Directives
a) Answer these from the passage about the burned Ford automobile:
(i) How much cash did Robert E. George pay when he bought the car?
(ii) To whom did he sell the car on January 11, 1938?
(iii) What sum did the plaintiff request as reasonable attorney's fees?
b) Reproduce the passage about the burned Ford automobile word for word, starting at "Robert E. George purchased" and ending at "perils, including fire.".

Robert E. George purchased from Wray-Dickinson Company on April 20, 1937, a Ford Tudor automobile for a consideration of $1059.69. He paid $195.69 cash, leaving a balance due of $864, represented by a note payable in twenty-four monthly payments of $36 each. The note was secured by a chattel mortgage on the automobile. Motors Securities Company, Incorporated, purchased the note, which was endorsed by Wray-Dickinson Company with recourse. Thereafter Aetna Insurance Company, defendant herein, issued a certificate of insurance to Motors Securities Company, Inc., and Robert E. George as their interest may appear, insuring the automobile against certain perils, including fire.
On January 11, 1938, Robert E. George sold the car to H.R. Jones, who expressly assumed the mortgage obligation and an endorsement of change of interest was issued by defendant insurer through its duly authorized agent, thereby transferring the interest in the insurance policy of Robert E. George to H.R. Jones. The policy of insurance *Page 317 was in full force and effect on March 14, 1938, and the payments on the note had reduced it to $576, which amount remained unpaid. On that date the car was completely destroyed by fire. The holder and owner of the mortgage note, one of the insured under the policy issued by defendant, made repeated demands upon defendant for settlement of its claim, without any success. It then instituted this suit alleging the above facts and that the automobile was at the time it was destroyed well worth the sum of $576, the amount due on the mortgage note. It prayed for judgment in the amount of $576 and an additional sum of $144, being 25% of the principal amount as damages, and for $250 as reasonable attorney's fees.
Defendant admitted issuing the policy of insurance and that it was in effect at the time the car was destroyed by fire. It denied liability thereunder on the alleged grounds that the owner of the car purposely set it afire and allowed it to burn in order to discharge the balance due by him to plaintiff, and with the hope of collecting the insurance over and above the amount due plaintiff. It further alleged, in the alternative, should the Court hold it to be responsible to plaintiff, that plaintiff was required as a condition precedent to the institution of this suit, to transfer to defendant the note executed in part payment of the purchase price of the automobile and assumed by H.R. Jones, together with any securities connected therewith, and that plaintiff has refused and neglected to do so and in addition thereto has made no offer to minimize its loss by enforcing the collection of the note.

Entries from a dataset

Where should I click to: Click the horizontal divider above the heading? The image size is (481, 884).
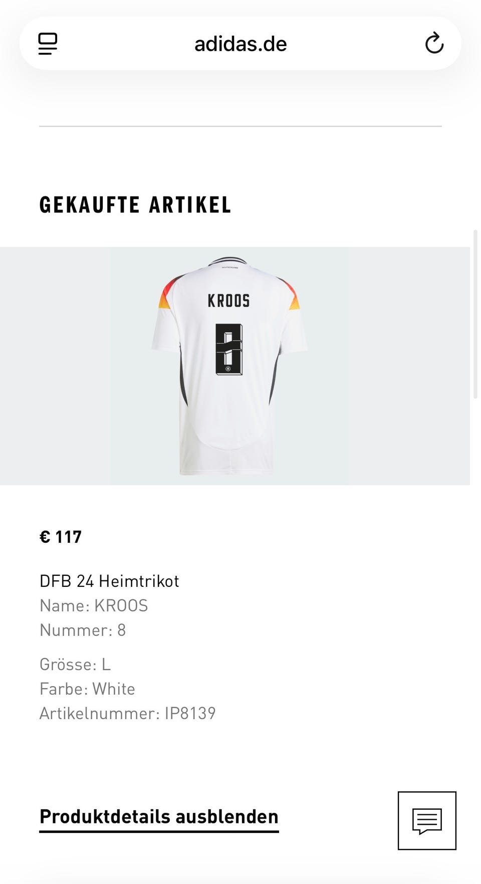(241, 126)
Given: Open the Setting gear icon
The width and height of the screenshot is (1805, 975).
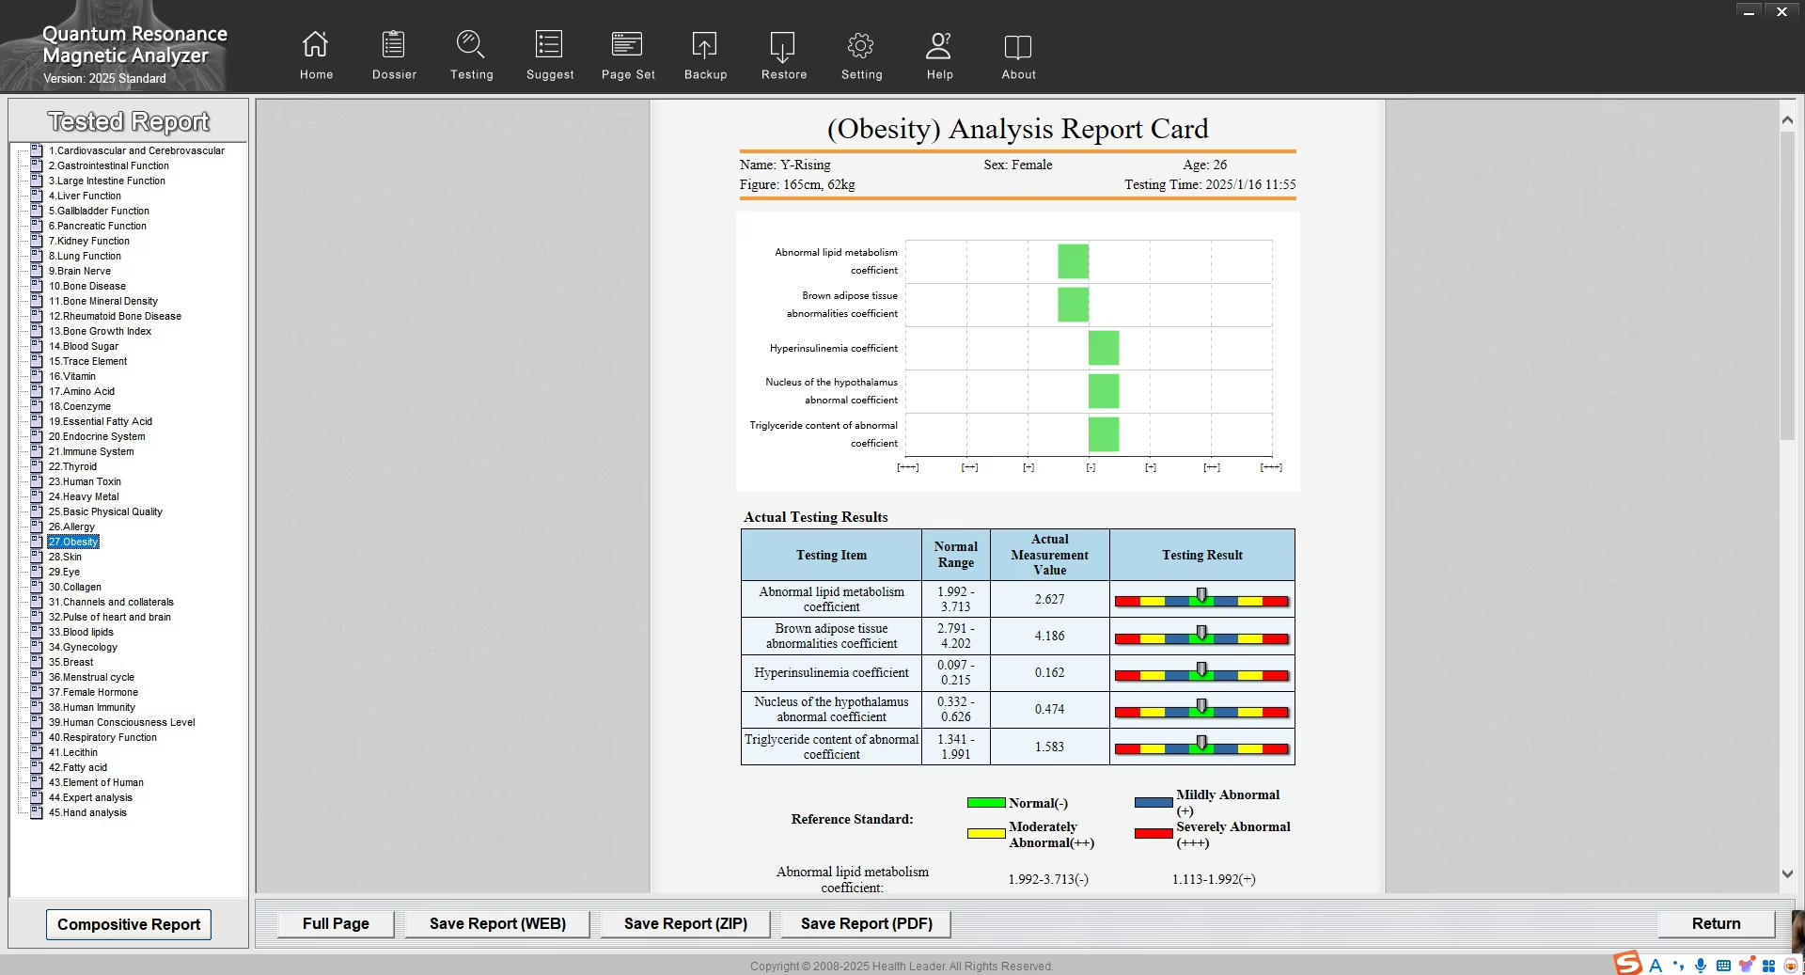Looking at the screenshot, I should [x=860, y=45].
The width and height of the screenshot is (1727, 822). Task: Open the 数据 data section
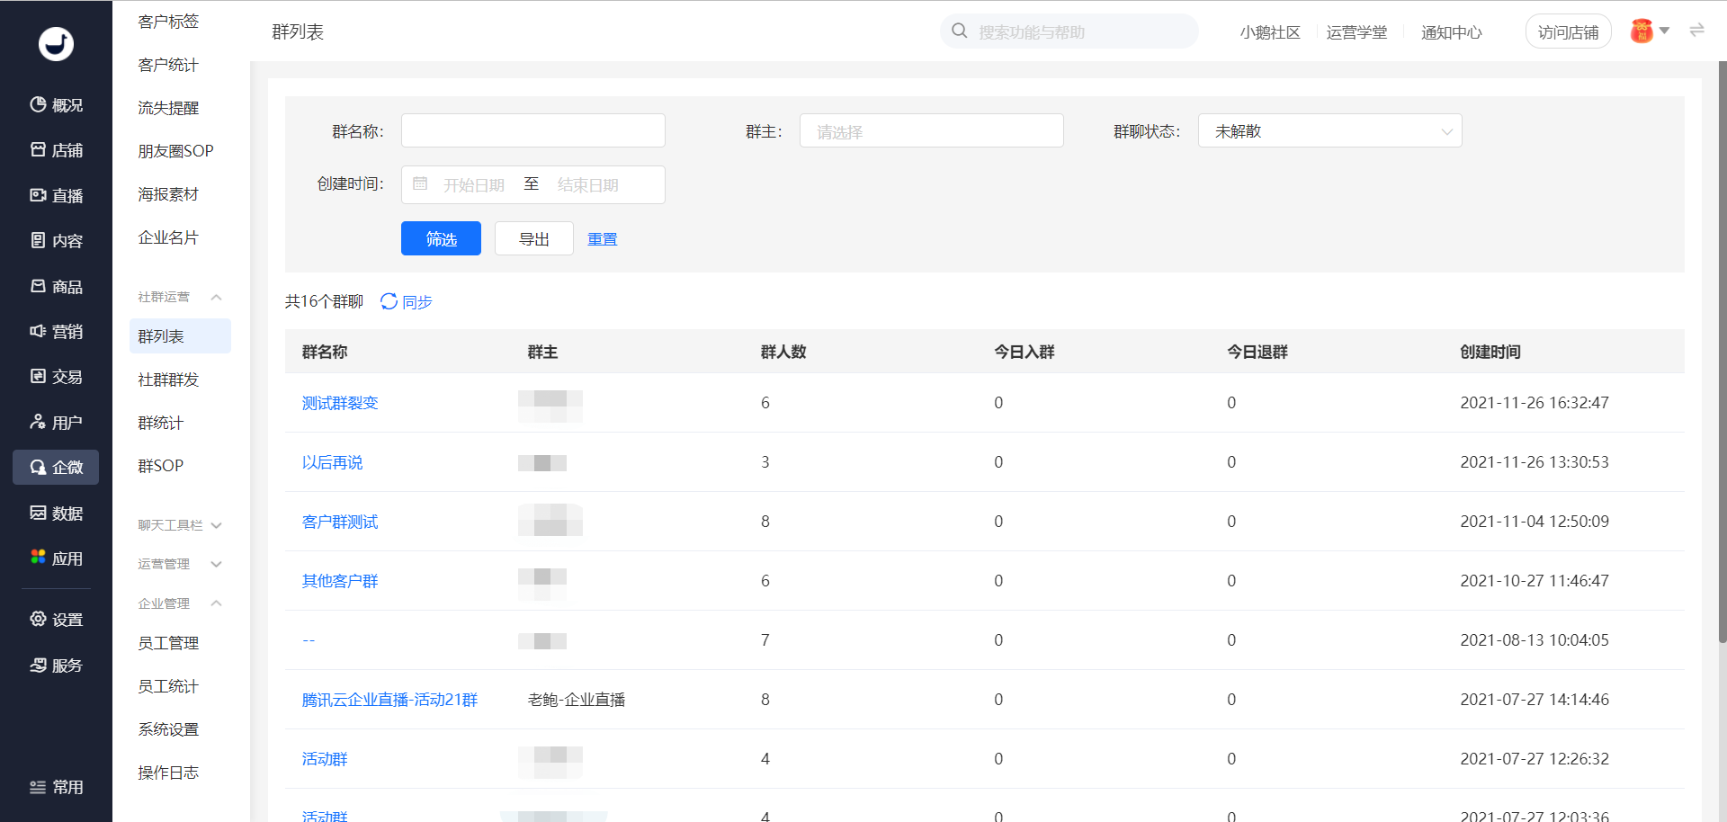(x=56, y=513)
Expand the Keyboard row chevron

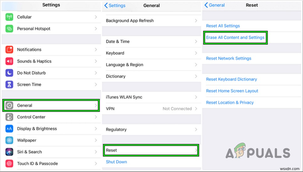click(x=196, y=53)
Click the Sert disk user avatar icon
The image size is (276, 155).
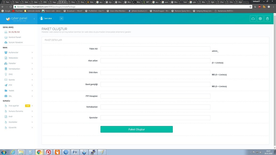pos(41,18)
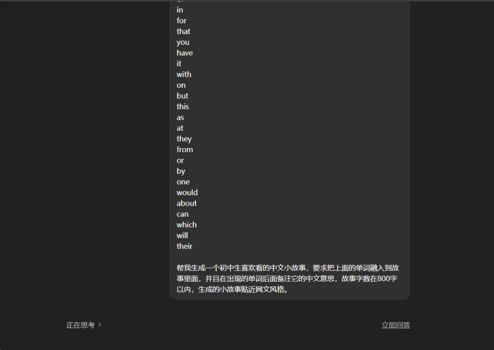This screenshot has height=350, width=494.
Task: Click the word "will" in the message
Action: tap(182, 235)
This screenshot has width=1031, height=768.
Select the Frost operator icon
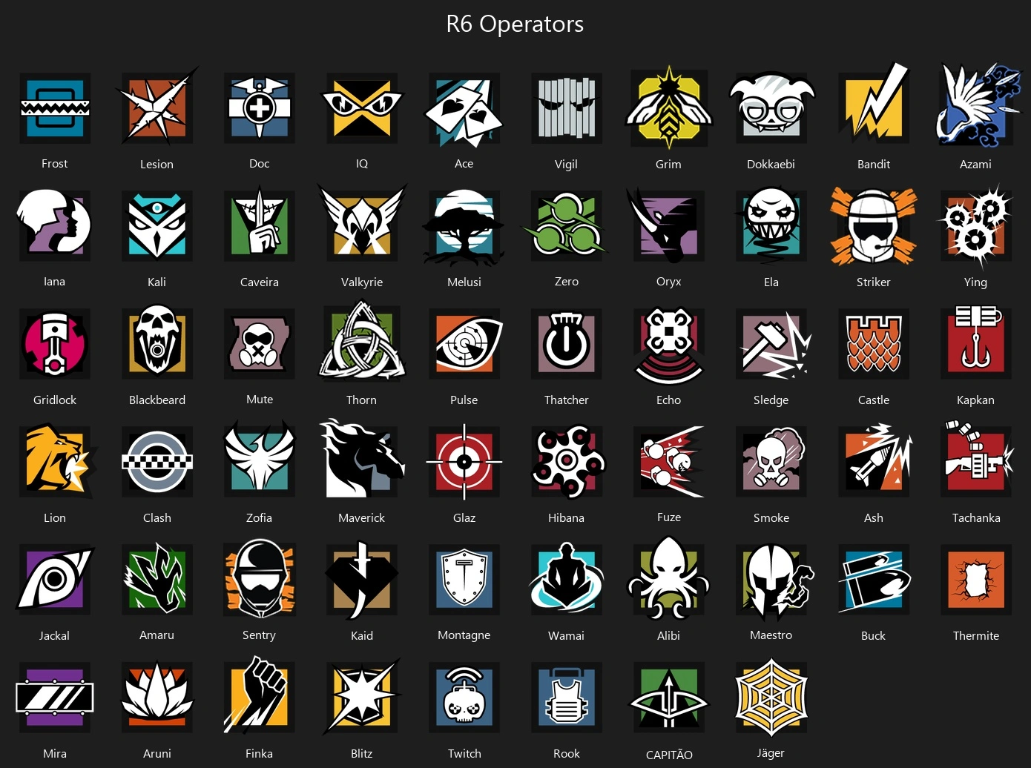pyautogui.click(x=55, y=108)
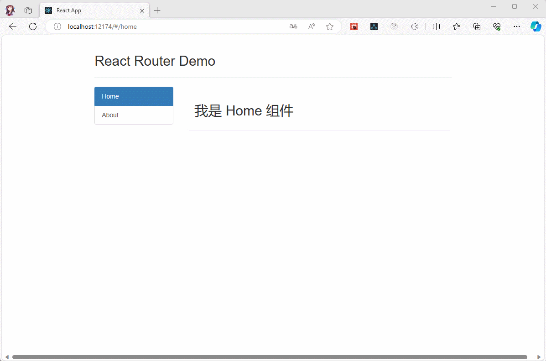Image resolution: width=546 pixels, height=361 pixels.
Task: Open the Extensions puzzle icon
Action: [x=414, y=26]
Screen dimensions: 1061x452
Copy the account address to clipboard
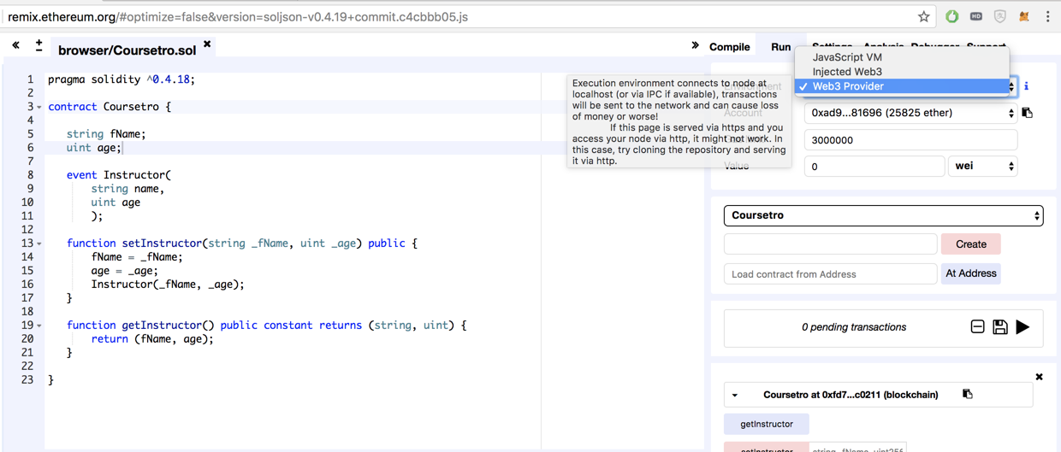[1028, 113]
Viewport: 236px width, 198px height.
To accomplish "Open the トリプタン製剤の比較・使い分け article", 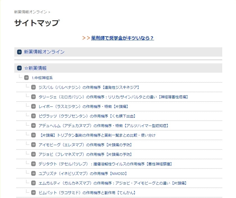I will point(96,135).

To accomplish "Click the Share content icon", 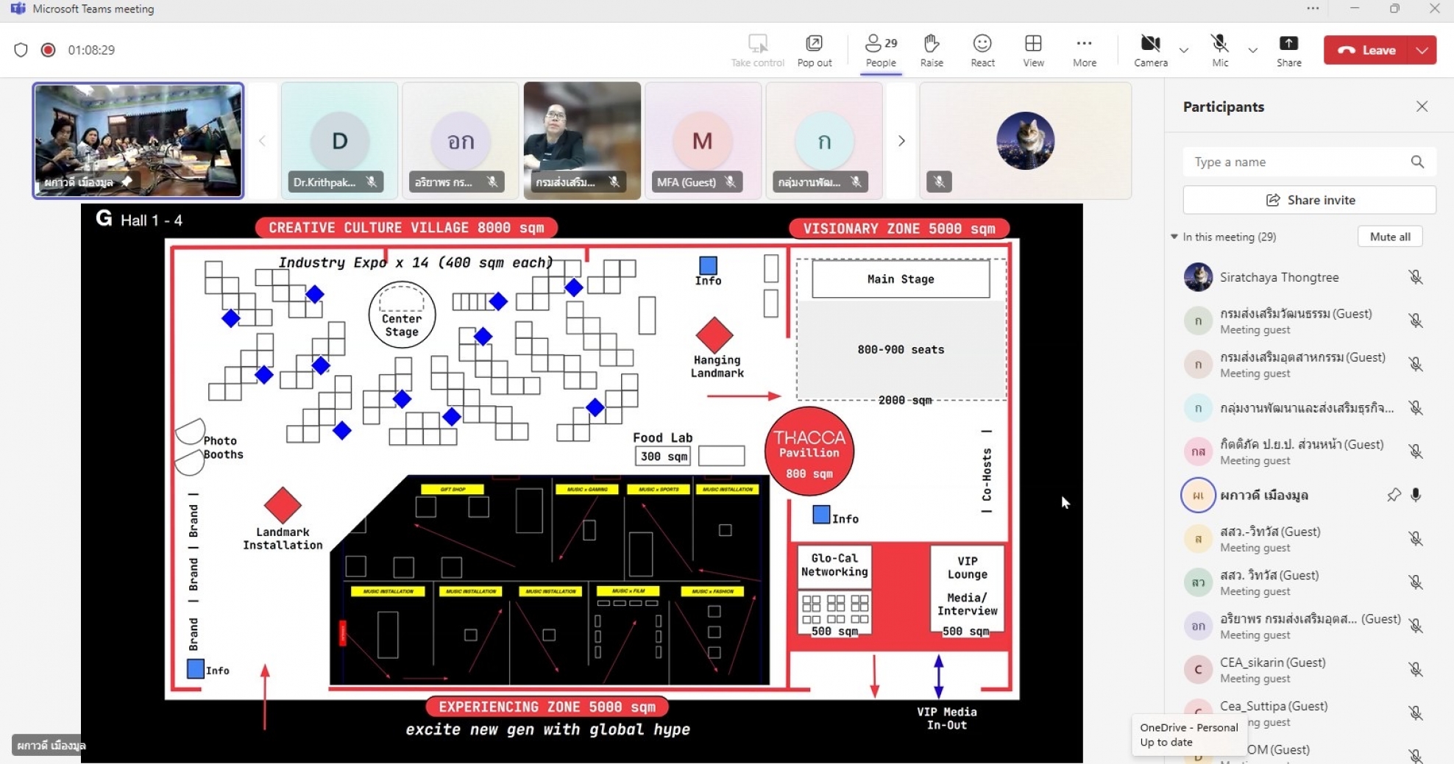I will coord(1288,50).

Answers per task
a)
(i) $195.69
(ii) H.R. Jones
(iii) $250

b)
Robert E. George purchased from Wray-Dickinson Company on April 20, 1937, a Ford Tudor automobile for a consideration of $1059.69. He paid $195.69 cash, leaving a balance due of $864, represented by a note payable in twenty-four monthly payments of $36 each. The note was secured by a chattel mortgage on the automobile. Motors Securities Company, Incorporated, purchased the note, which was endorsed by Wray-Dickinson Company with recourse. Thereafter Aetna Insurance Company, defendant herein, issued a certificate of insurance to Motors Securities Company, Inc., and Robert E. George as their interest may appear, insuring the automobile against certain perils, including fire.